Today, nearly 3,500 heart transplants are performed each year in a complex and intricate procedure with no room for error. The process begins by testing potential recipients to ensure they’re healthy enough for this demanding operation. Doctors are especially concerned with identifying immunocompromising illnesses or any other conditions that could compromise a patient's chance of survival.
The next step is to match an eligible recipient with a heart donor. Donors are often comatose patients with no chance of being resuscitated or victims of a fatal event whose hearts are still healthy. In both cases, these patients need to be registered as an organ donor or have their families give consent. And even when a heart is available, surgeons can’t just pair any donor with any recipient.
The recipient’s immune system will view a transplanted heart as a foreign organism that must be attacked.
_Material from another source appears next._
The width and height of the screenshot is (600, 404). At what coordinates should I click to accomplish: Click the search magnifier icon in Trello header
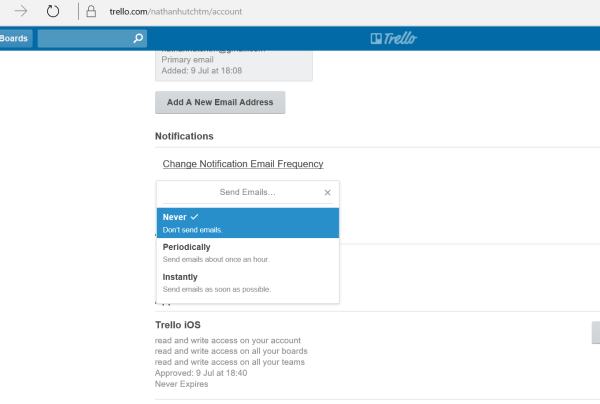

So doctors need to match recipients with donors that share their blood type and have similar antigens. If a match can be made, the surgery can begin. Once the donor's heart is confirmed to be healthy, the organ is immersed in an ice slush and injected with a solution to induce cardiac arrest.
These treatments stop the heart from pumping to ensure it can be removed cleanly. Surgeons then place the organ in a mix of cold saline and preservation solution. This is when the clock starts. Disconnected from its blood supply, the heart’s cells start taking on damage from lack of oxygen. The organ will only remain viable outside the body for a few hours, so it needs to reach its recipient as fast as possible.
Once the heart arrives, the recipient is put under general anesthesia. The surgeon makes an incision down the length of the chest, cutting through the breastbone to separate the rib cage and expose the heart. To keep blood flowing while they remove the damaged organ, surgeons use a cardiopulmonary bypass machine. This takes over the heart's job, generating enough force to push blood through the patient's circulatory system.
After the old heart is removed, the surgeon begins sewing the donor heart into place. This is an incredibly precise process, where each blood vessel and artery must be carefully attached to avoid leaks. The procedure can last several hours, potentially longer if there’s scar tissue from previous surgeries. Once it’s finished, the bypass machine is turned off and blood is allowed to flow into the aorta.
Doctors carefully monitor the new heart to ensure it’s beating on its own before sewing the recipient back up. Even after the procedure is complete, there's still work to be done. Surgeons are unable to directly connect the heart to the recipient’s nervous system, and it can take years for the body to fully innervate the new organ.
During this period, the transplanted organ has a higher resting heart rate and risk of stroke, making exercise difficult and dangerous. And since it’s incredibly rare to find a perfect match between donor and recipient, the immune system will also have some response to the new heart. Immunosuppressive drugs can help manage the risk of rejection, but they also leave patients open to contracting dangerous infections.
It requires constant monitoring and testing to balance these two concerns. Despite these challenges, about 70% of heart transplant recipients survive for at least five years after the operation, and just over 20% live another 20 years. So when this procedure is successful, it's truly lifesaving. Unfortunately, people in developing countries are often unable to access this surgery, and many viable hearts can’t be donated due to legal and regulatory issues.
Thousands of people remain on waiting lists, and many are never able to find a suitable donor.